Nel Pd il terremoto è ancora più potente. La linea del segretario che mira a rinsaldare l’asse con i grillini e a riconoscere a Giuseppe Conte il ruolo di ‘federatore’ giallorosso acuisce le divergenze tra i democratici. Lotte intestine, colpi bassi, pressioni per la leadership. Zingaretti è indebolito e decide di dimettersi. Un colpo di scena, una decisione che determina sconcerto, quasi stordimento. Troppo intente a litigare, le correnti non hanno annusato che la corda si stava spezzando. Dopo giorni in cui i nomi dei big e dei possibili candidati alla segreteria rimbalzano su giornali e siti di informazione, la scelta cade su Enrico Letta. L’Assemblea Nazionale lo vota compatta. Un plebiscito. Nelle sue mani ci sono i cocci di un partito alla deriva. Rifondarsi o perdersi: l’ultima chance del Pd che si affida a uno dei dem più stimati. Ma costretto a un lungo esilio proprio per gli scontri nel partito che, quando era premier, si schierò con Renzi.

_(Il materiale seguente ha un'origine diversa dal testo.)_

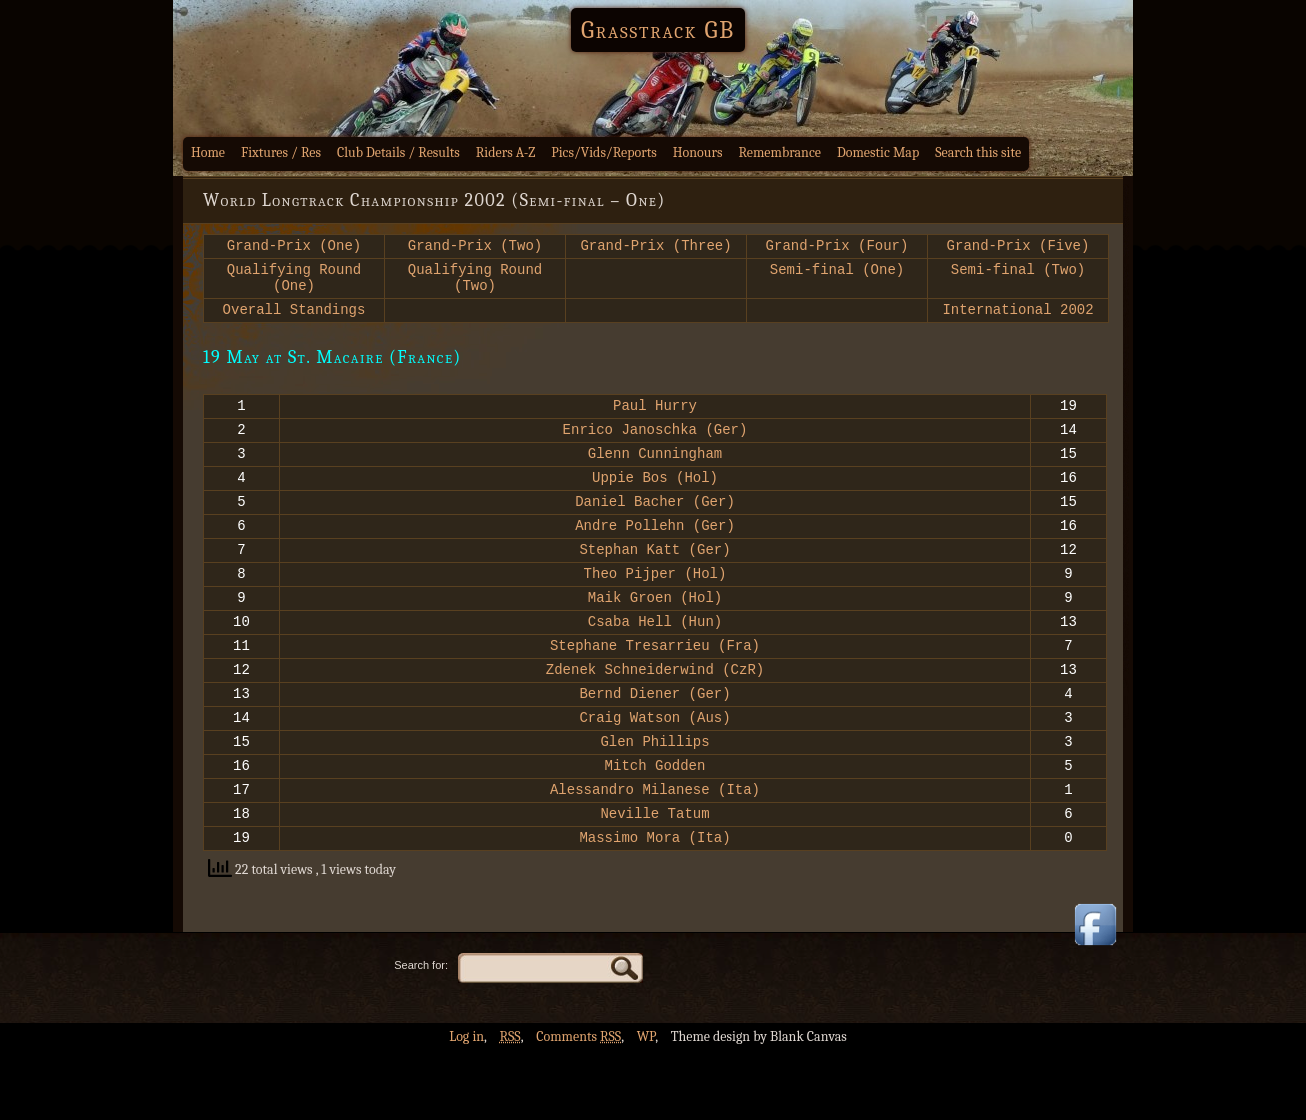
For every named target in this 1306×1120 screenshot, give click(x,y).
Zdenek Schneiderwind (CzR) (655, 716)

Gli azzardi di Renzi hanno portato Italia Viva ai margini

Eccoli i renziani oggi. Artefice della crisi del Conte II, con l’arrivo di Draghi Matteo Renzi è praticamente scomparso dal gotha della politica. Se prima era l’ago della bilancia della maggioranza, e poteva decidere se tenere in vita il governo o decretarne la fine, adesso il suo partito non ha alcuna incidenza. Dopo il caso del principe saudita Mohammed bin Salman la sua reputazione è scesa ancora, mediaticamente il gradimento è precipitato. Da un po’ è scomparso dai radar insieme agli altri maggiorenti di Italia viva.

 

Salvini stretto tra Draghi, Meloni e Giorgetti

Che dire del centrodestra? Il quadro è mobile. Salvini ostenta sicurezza e, intanto, mette mano alla macchina del partito. La vuole rafforzare al Sud e cerca nuovi volti per i capi dipartimento dopo il passaggio dei ‘vecchi’ in ministeri e sottosegretariati. Ma è costretto a guardarsi le spalle. Dal neo ministro allo Sviluppo economico, Giancarlo Giorgetti, suo consigliere e insieme competitor, uomo delle istituzioni, fautore della svolta europeista del leader di via Bellerio. E da Giorgia Meloni che, rimasta all’opposizione, difende da sola il baluardo del populismo e del sovranismo, pronta a scipparne il vessillo alla fronda salviniana. Poi c’è Draghi. La Lega è ormai forza di governo e Salvini è irrequieto: preferisce il ruolo del partito di lotta ma il premier non è disposto a tollerare intemperanze e mosse furbesche.

 

La Meloni da sola non basta a Fratelli d’Italia

Fratelli d’Italia ha scelto l’opposizione e si prepara a incassare consenso per essere l’unica voce fuori dal coro. I sondaggi danno ragione alla leader che paga però lo scotto di un generale senza truppe. O meglio, senza colonnelli. In un rapporto di assoluta simbiosi tra il partito e la Meloni, a Fratelli d’Italia manca una classe dirigente in grado di farne forza di governo. La capo partito non l’ha ancora costruita continuando ad accentrare la gestione politica nelle sue mani.

 

La tregua armata dei berlusconiani

Resta Forza Italia. Scampato il pericolo di una scissione subito dopo le dimissioni di Conte, oggi Berlusconi si ritrova Brunetta e Carfagna ministri. Quelli che avevano già le valigie in mano se il Cavaliere non avesse dato l’appoggio all’ex governatore di Bankitalia. Armistizio firmato, dunque. Ma alla maniera di altre esperienze appena menzionate che dopo Conte sono deflagrate. In politica i nodi vengono sempre al pettine.